Basisregeln des Gesundwerdens | Praxis Schleicher & Brückl

Basisregeln des Gesundwerdens

Husten, Schnupfen, Heiserkeit – in den kalten Wintermonaten kursieren so einige Bakterien und Viren die die typischen Erkältungssymptome provozieren. Wer allerdings seinen Beschwerden rechtzeitig entgegenwirkt und seinem Immunsystem unter die Arme greift, der kann auch schnell wieder gesund werden.
Wir haben für Sie die Basisregeln für eine schnelle Genesung zusammengestellt.

1. Ruhe

Nehmen Sie sich nichts vor und schalten Sie einfach mal so gut es geht ab, denn Stress schwächt Ihre Abwehrkräfte. Legen Sie sich ins Bett oder aufs Sofa, sorgen Sie für eine entspannte Atmosphäre und genießen Sie es einfach mal nichts zu tun.

2. Viel trinken

Versuchen Sie mindestens 3 Liter Flüssigkeit, am besten Wasser oder Tee, aufzunehmen. Ein ausgewogener Flüssigkeitshaushalt ist wichtig, um die Schleimhäute feucht zu halten. Damit können diese sich besser gegen neue Viren und Bakterien wehren. Ob warm oder kalt, ist ganz von Ihren Vorlieben abhängig. Meist tut Wärme gut, in einigen Fällen, wie beispielsweise bei geschwollenen Mandeln, kann auch Kälte angenehm sein.

3. Hühnersuppe

Über viele Jahre schon hat sich ein altes Hausmittel als „Gesundmacher“ bewährt: die Hühnersuppe. Im Hühnerfleisch ist reichlich Zink enthalten, das besonders wichtig für das Immunsystem ist. Beim Kochen des Huhns wird zudem der Eiweißstoff Cystein freigesetzt, der Entzündungen bekämpft und Schleimhäute abschwellen lässt. Außerdem füllen Sie mit der Suppe gleichzeitig noch Ihren Elektrolyt- und Wasserhaushalt auf.

4. Wärme

Halten Sie Ihren Körper warm. Eine Wärmflasche in Kombination mit Omas selbstgestrickten Wollsocken oder ein Fußbad wirken manchmal wahre Wunder, wenn der Kopf zu ist und die Nase verstopft. Vielen Menschen tut auch ein Erkältungsbad gut. Danach aber bitte zum Nachschwitzen gleich ins Bett und ausruhen.

5. Frische Luft

Sorgen Sie dafür, dass die alte abgestandene Luft durch frischen Sauerstoff im Krankenzimmer ersetzt wird. Einfach mehrmals am Tag kurz Stoßlüften. Damit kein Zug entsteht, gehen Sie am besten kurz aus dem Zimmer oder Sie kuscheln sich bis zur Nasenspitze unter die Decke.

6. Fieber

Fieber ist eine natürliche Heilreaktion des Körpers, das man zulassen sollte. Es reinigt den Körper und aktiviert alle notwendigen Immunreaktionen. Das Fieber darf auch eine kurze Zeit lang hoch sein – wichtig ist, wie es dem Patienten dabei geht. Gliederschmerzen, Kopfschmerzen und Schwäche sind normal. Achten Sie vor allem darauf, genug zu trinken, wenn Sie Fieber haben.
Wer dennoch das Gefühl hat, das Fieber sei zu hoch, kann auf die altbewährten Methoden wie Wadenwickel, Essigsocken usw. zurückgreifen.

7. Geduld

Unser Immunsystem macht das schon. Geben Sie sich und Ihrem Körper die Zeit und das Vertrauen gesund zu werden. Manchmal dauert das eben ein paar Tage. Genießen Sie einfach die Tage der Ruhe ganz ohne Stress und Alltagshektik.

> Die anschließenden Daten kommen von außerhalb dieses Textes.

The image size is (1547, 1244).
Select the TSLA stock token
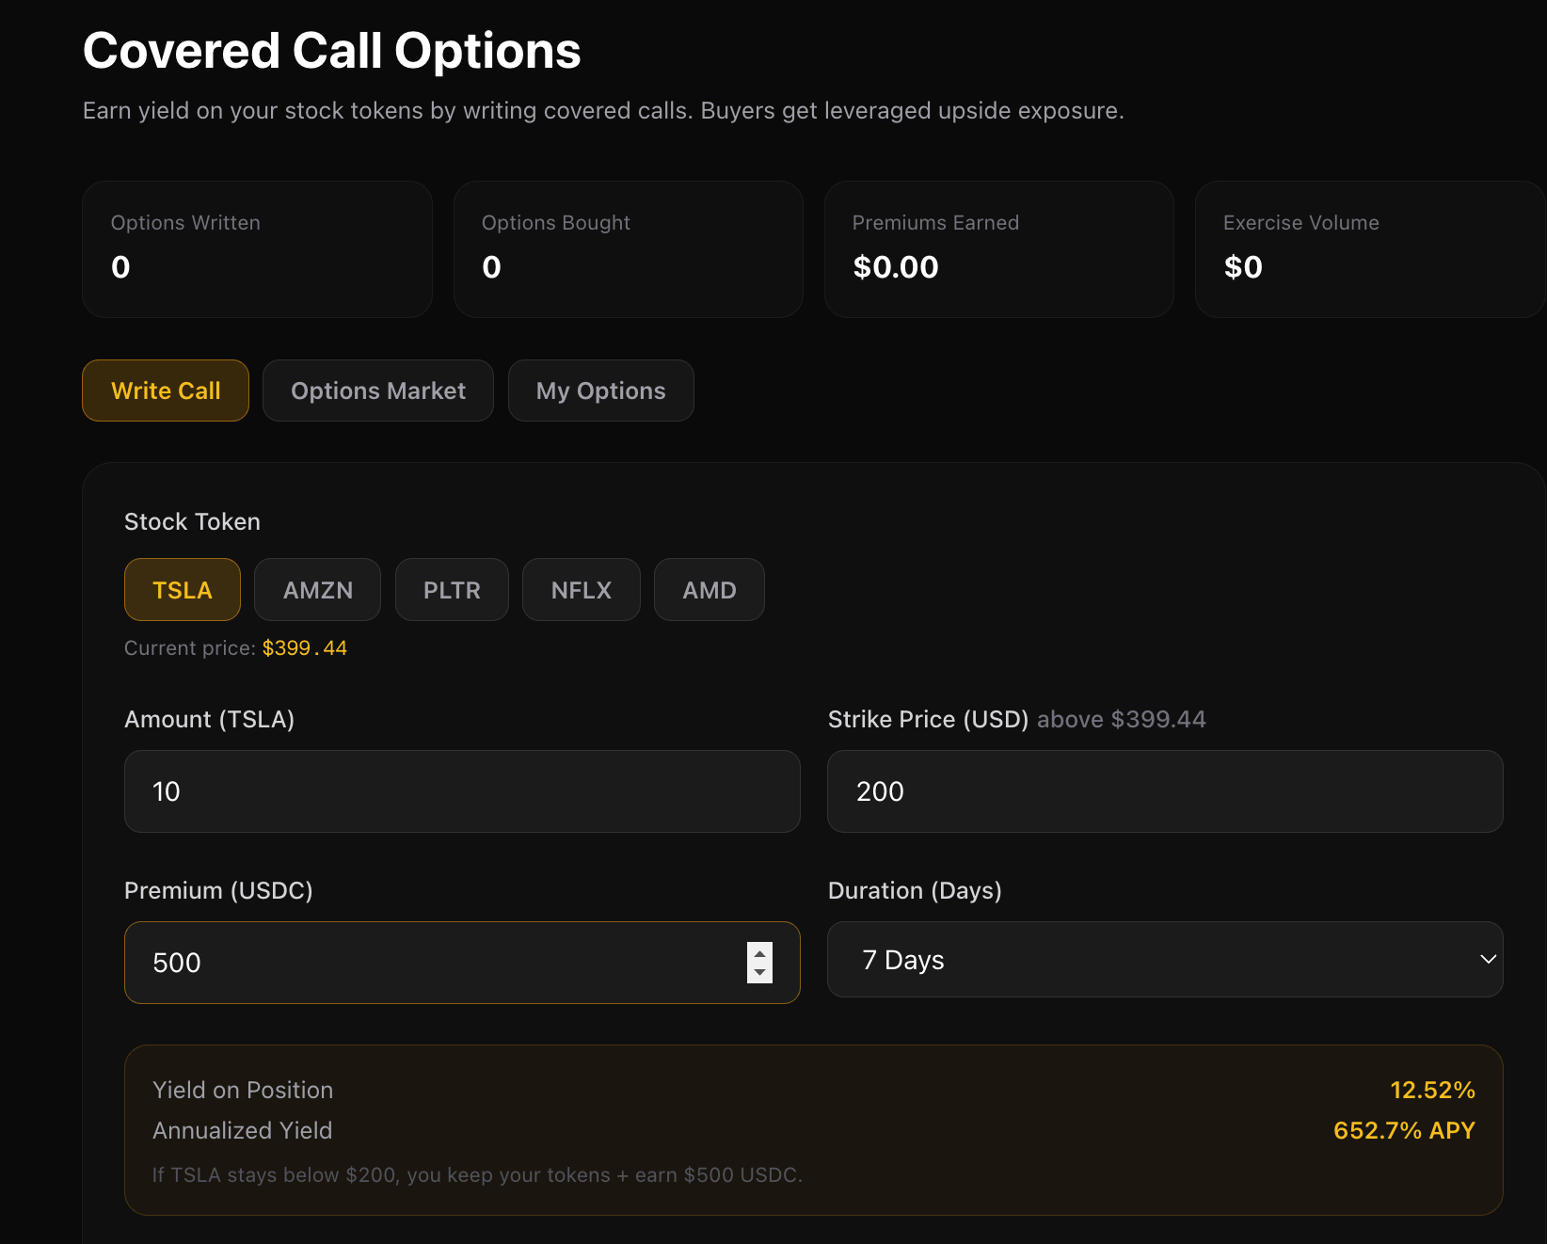point(182,590)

Falls sich Ihr Zustand jedoch stark verschlechtert oder Sie das Gefühl haben, Hilfe beim Gesundwerden zu brauchen, dann sprechen Sie mit Ihrem Arzt des Vertrauens. Auch wenn Ihr Fieber länger als drei oder vier Tage anhält, sollten Sie in unserer Praxis vorbeikommen.